By IZZAT RATNA
The latest edition of “Spotlight Asia” — Kroll’s quarterly mergers and acquisitions (M&A) newsletter has revealed that competition between Chinese and Japanese buyers is heating up as both countries seek to expand in Asean.
China was the top bidder from 2014 to the first-quarter of 2017 (1Q17), accounting for 19% of the total inbound M&A with 86 deals worth US$15.3 billion (RM65.48 billion), while by volume, Japan held the top seat with 182 deals worth US$11.8 billion.
Japanese acquisitions are driven by the need to access new markets and transfer manufacturing assets out of Japan, into cheaper Asean labour markets.
Chinese acquisitions, despite government capital controls, are also likely to continue as Asean offers cheaper targets than more advanced markets — corporate China seeks value assets to bolster sustainable growth.
Significantly, China’s Belt and Road Initiative may open the floodgates of Chinese investments.
In May, China announced plans to invest US$124 billion in the initiative, which could fuel infrastructure development in the region, laying the brickwork for growth in other sectors.
In October 2015, China and Indonesia entered into a US$5.5 billion joint venture to build Indonesia’s first national high-speed rail with 75% funding from China Development Bank.
Furthermore, the Regional Comprehensive Economic Partnership (RCEP) could boost Chinese and Japanese interest in Asean forays. Both countries have demonstrated impetus in finalising the RCEP with the demise of the Trans-Pacific Partnership.

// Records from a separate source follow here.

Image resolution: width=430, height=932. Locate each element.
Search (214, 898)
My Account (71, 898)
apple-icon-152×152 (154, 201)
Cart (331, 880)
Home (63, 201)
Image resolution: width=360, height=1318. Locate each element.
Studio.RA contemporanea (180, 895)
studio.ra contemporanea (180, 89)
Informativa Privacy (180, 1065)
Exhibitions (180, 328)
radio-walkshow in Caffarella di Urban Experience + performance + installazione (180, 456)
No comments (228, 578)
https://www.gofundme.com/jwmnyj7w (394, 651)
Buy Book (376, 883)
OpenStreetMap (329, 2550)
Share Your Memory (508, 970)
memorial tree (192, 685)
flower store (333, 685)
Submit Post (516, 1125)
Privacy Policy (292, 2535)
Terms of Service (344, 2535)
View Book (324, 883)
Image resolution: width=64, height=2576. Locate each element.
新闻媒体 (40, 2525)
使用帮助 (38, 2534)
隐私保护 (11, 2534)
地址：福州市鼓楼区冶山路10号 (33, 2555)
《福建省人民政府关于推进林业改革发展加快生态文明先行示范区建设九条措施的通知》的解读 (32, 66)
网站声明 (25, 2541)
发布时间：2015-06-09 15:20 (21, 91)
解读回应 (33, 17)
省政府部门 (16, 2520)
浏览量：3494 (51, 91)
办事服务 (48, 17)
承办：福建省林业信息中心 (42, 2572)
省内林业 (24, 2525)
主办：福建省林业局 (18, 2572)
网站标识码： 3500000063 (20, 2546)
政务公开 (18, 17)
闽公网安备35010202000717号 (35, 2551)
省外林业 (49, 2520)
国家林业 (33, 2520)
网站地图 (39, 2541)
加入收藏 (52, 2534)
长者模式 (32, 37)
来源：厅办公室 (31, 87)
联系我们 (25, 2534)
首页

Meanwhile, 2016 closed with 89 intra-regional deals worth US$18.9 billion, registering a sizable year-on-year increase of 368% in value and 19% in volume from 2015, when only 75 deals worth US$4 billion came to to market.
M&A within Asean may become more pronounced as the Asean Economic Community — formalised in December 2015.
It represents the establishment of a unified market of US$2.6 trillion with a combined population of more than 622 million.
Thailand was the top target jurisdiction for intra-Asean M&A by value from 2014 to 1Q17, with US$10.3 billion from 38 deals.
The country is also the top bidder for intra-regional M&A by value, contributing to 46 deals worth US$12.9 billion from 2014 to 1Q17.
Activity in 1Q17 was high-lighted by the US$440 million acquisition of Vietnam Construction Materials JSC by Thailand-based SCG Cement-Building Material Co Ltd.
Indonesia came in first for volume and second for value as a target for intra-regional M&A from 2014 to 1Q17, with 76 deals worth US$8.1 billion.
With 30 deals worth US$4.5 billion, Vietnam was the third leading target jurisdiction by value from 2014 to 1Q17, while companies listed on its stock exchange continue to face restrictions in gaining additional foreign ownership — the government is reportedly planning for foreign involvement in infrastructure projects, which are expected to require US$400 billion over the next 10 years.
Coming in second for intra-regional M&A by volume are technology, media and telecommunications (TMT) with 42 deals worth US$2.6 billion from 2014 to 1Q17.
TMT could see further deal-making as Asean corporations turn to inorganic growth to catch up with more advanced economies on a global trajectory towards a fourth industrial revolution.